- Front of Brock High School

Location
- C1590, Regional Road 12 Cannington, Ontario, L0E 1E0 Canada 44°20′36″N 79°04′00″W﻿ / ﻿44.34333°N 79.06667°W

Information
- School type: Public, high school
- Motto: Altiora Peto (I Seek To Go Higher)
- Founded: 1953
- School board: Durham District School Board
- School number: 896446
- Principal: William Jovel
- Grades: 9-12
- Enrolment: 395 (2019/2020)
- Language: English
- Area: Brock
- Colours: Red, Gold, Black
- Mascot: Bulldog
- Website: www.ddsb.ca/school/brockhs/Pages/default.aspx

= Brock High School (Ontario) =

Brock High School is located in Cannington, Ontario. It is the northernmost high school in the Durham District School Board. Brock High School serves families from the towns of Cannington, Beaverton, Sunderland, and the rural families of Brock Township. It is the northernmost high school in the Durham District School Board and has students in Grades 9 through 12.

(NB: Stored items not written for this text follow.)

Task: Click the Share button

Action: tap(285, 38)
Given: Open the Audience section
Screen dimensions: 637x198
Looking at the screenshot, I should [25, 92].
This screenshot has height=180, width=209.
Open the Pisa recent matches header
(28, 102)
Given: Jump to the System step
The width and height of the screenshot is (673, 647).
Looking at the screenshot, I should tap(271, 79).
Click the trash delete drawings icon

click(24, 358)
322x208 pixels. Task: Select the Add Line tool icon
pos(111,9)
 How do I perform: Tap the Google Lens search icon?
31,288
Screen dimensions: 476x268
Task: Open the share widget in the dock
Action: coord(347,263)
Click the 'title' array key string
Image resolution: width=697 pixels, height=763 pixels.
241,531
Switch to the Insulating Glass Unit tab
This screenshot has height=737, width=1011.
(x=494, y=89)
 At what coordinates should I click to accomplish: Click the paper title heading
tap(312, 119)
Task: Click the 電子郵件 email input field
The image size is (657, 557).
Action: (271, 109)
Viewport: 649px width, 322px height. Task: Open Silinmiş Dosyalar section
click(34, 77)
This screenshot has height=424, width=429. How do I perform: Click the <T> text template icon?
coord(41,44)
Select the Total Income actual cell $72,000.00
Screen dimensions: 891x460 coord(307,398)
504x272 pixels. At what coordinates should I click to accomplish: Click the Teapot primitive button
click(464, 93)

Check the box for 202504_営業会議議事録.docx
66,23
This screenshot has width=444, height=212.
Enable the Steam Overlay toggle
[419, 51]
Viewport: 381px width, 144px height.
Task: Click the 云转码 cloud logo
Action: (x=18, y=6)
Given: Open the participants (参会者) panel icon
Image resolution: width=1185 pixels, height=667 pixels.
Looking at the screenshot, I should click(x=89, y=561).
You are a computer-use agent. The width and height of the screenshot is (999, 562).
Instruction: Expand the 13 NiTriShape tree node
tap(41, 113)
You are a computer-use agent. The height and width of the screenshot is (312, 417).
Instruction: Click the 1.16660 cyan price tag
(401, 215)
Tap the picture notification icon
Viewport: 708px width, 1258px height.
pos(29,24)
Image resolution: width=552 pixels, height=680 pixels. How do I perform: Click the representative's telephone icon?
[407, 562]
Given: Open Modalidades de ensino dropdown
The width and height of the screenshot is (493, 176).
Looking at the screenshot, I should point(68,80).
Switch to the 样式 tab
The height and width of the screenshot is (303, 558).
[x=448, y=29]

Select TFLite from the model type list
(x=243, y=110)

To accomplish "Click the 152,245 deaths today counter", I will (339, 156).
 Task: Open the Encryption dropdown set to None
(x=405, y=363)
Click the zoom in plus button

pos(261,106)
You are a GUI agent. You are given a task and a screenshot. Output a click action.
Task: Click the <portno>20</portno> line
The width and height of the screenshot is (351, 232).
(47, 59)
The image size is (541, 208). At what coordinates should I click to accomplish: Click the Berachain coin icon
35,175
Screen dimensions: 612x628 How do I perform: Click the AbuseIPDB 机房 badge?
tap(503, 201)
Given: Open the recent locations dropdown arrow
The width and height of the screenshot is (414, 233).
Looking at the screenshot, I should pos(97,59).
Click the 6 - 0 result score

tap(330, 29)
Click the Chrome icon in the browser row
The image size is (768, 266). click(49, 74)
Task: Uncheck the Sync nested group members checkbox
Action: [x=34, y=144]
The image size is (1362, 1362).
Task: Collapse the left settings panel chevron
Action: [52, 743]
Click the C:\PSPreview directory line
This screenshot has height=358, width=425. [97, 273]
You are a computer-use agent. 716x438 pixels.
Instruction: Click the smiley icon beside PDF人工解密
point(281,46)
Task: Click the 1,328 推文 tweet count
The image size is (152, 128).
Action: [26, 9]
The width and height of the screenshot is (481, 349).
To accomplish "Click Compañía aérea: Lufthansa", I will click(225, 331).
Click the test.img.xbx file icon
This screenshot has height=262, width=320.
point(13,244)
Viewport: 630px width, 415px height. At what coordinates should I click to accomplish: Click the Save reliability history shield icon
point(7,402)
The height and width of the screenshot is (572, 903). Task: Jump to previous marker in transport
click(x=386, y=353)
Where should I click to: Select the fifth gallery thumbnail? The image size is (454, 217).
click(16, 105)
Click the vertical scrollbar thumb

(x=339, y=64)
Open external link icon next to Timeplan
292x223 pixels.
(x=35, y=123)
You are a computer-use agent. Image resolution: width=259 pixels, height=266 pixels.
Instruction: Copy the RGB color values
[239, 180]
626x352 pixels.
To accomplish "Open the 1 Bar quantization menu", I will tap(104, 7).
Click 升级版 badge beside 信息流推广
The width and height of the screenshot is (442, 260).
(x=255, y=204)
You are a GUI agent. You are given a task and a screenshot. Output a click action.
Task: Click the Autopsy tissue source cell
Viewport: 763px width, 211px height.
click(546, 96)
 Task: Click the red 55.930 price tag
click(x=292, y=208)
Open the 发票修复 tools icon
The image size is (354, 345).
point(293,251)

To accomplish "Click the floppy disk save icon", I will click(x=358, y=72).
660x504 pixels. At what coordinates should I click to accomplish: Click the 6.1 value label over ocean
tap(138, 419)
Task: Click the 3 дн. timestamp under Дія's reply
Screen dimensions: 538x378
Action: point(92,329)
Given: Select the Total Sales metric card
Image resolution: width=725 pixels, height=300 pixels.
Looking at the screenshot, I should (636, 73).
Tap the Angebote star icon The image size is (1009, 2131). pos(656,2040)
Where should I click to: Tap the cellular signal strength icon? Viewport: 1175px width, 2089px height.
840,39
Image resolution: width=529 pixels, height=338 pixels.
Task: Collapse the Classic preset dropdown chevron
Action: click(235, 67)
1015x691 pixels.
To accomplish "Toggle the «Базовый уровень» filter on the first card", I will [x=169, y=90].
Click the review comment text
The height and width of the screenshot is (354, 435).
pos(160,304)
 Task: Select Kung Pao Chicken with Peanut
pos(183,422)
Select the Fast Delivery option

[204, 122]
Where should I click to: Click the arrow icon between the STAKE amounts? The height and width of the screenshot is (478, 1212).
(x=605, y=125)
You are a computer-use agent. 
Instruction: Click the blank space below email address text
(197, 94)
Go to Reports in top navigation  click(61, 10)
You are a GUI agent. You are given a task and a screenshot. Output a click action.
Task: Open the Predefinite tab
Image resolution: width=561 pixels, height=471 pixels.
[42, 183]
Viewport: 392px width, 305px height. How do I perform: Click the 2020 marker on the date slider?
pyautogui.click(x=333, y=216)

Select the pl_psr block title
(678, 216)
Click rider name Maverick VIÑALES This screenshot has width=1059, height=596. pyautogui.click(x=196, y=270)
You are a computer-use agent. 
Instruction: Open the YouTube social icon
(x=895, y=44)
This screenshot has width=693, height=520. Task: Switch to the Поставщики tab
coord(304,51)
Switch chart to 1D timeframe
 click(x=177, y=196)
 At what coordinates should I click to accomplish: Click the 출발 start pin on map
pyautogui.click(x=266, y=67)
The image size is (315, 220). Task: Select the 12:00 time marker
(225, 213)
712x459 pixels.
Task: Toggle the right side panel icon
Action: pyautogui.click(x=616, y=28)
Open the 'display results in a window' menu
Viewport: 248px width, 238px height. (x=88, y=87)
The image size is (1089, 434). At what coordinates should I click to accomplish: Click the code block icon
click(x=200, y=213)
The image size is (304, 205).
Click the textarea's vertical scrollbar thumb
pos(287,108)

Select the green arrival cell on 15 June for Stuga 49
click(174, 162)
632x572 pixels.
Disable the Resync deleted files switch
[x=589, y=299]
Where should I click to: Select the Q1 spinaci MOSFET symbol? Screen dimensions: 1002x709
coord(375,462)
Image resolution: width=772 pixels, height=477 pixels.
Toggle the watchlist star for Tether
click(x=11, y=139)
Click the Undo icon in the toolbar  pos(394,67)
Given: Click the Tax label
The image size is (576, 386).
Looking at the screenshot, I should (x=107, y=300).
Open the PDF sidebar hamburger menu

The school is located on the south side of the 12th concession of Brock Township approximately 1.5 kilometres west of the town of Cannington.

Brock High School has approximately 50 full-time and part-time teaching staff.

==History==
The school was based on designs by Shore & Moffat Architects and was constructed in 1952. Classes began in 1953. The school has experienced four major architectural expansions to cater to the growing needs of the rural communities that it serves.